The data you collect while complying with hiring law is an important springboard to building an innovative DE&I initiative. In this extract from our guide, ‘Getting Started With Compliance and DE&I: Everything Talent Acquisition Professionals Need to Know’, learn how refining your data-collection methodology will help streamline your overall process.

One of the challenges of working with candidate data in the modern talent process is that you may receive a large number of queries, and these have to be separated from the actual applications in your data. This requires that you clearly define (and stick to!) rules for your applicant pool from the outset. Failure to do so can make it very difficult to defend rejections in the event of a complaint.

"How are you going to make the applicant pool manageable, and when will filtering occur? If the position is over-subscribed, will you only look at the first 50 applications (starting with the earliest)? Be careful—your method needs to not favor certain groups (for example, geographical filtering may not be neutral)."

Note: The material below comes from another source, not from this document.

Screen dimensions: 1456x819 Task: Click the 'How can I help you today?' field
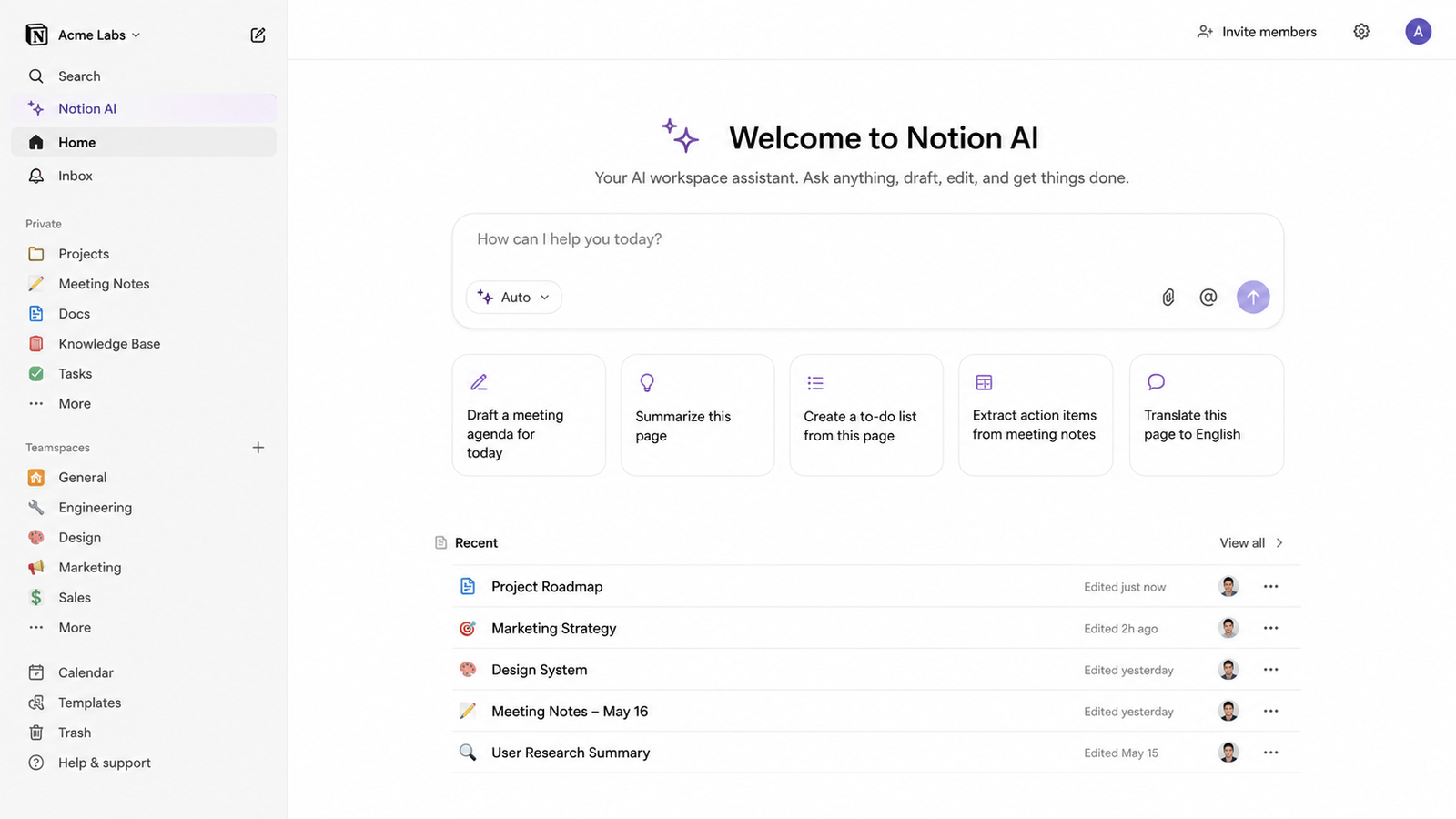867,240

1) Key Rules for Your Applicant Pool

These rules should cover:

  • Method of acceptance: Will you only accept applications via email, job boards, paper applications, or your organization’s online application system?
  • Required documentation: Should applicants provide a resume and/or cover letter?
  • Timeframe: Will applications need to be made before a deadline?
  • Scope of application: Can applicants apply to multiple positions with a single application or declaration of interest, or should they apply individually to specific positions (a single position at a time approach is generally easier to deal with).
  • Data management techniques: How are you going to make the applicant pool manageable, and when will filtering occur?
    • For example, if the position is over-subscribed, will you only look at the first 50 applications (starting with the earliest)? Be careful—your method needs to not favor certain groups (for example, geographical filtering may not be neutral).
    • Regarding filtering, it’s important to define whether it occurs before or after you check whether applicants meet your basic qualifications.
  • Basic qualifications: Define a process for determining the basic qualifications that are required for any given role. This needs to be sufficiently robust so that you avoid having basic qualifications that discriminate unnecessarily.

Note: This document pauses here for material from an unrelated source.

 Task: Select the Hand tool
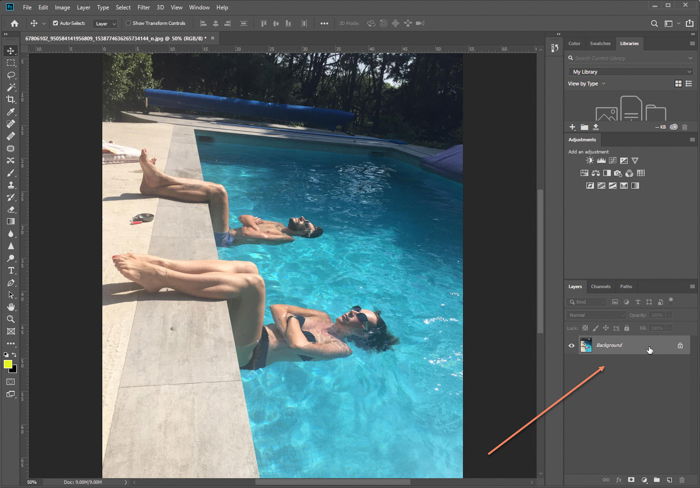coord(11,307)
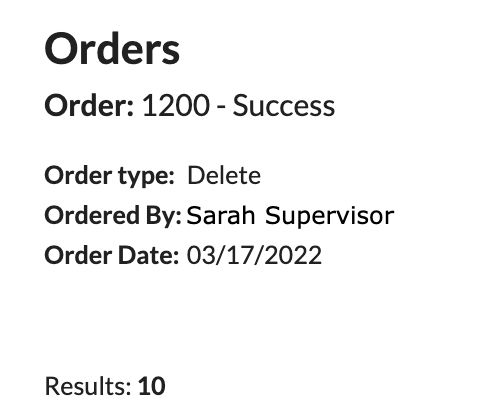Select the 'Ordered By:' label

coord(113,216)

Consistency needs to underpin these rules: if you apply them in some cases and not in others, you’ll have a hard time defending them.

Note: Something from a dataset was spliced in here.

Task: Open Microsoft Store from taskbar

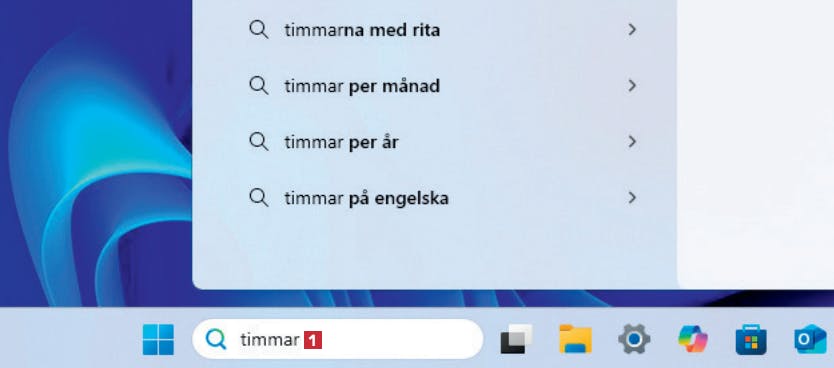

2) How the OFCCP Defines Applicants

Though employers are able to define and work to a definition of who qualifies as an applicant, these definitions have to take into account OFCCP and EEOC definitions in the US (and equivalents outside).

The OFCCP defines an internet applicant as someone who satisfies the following four criteria:

  • “The individual submits an expression of interest in employment through the Internet or related electronic data technologies.”
  • “The contractor considers the individual for employment in a particular position.”
  • “The individual’s expression of interest indicates the individual possesses the basic qualifications for the position.”
  • “The individual at no point in the contractor’s selection process prior to receiving an offer of employment from the contractor, removes himself or herself from further consideration or otherwise indicates that he or she is no longer interested in the position.”

Some of the italicized terms above leave some room for interpretation. For example, a candidate can arguably be considered to have “removed himself or herself from further consideration” by ignoring communication, not showing up to interviews, or some other passive means.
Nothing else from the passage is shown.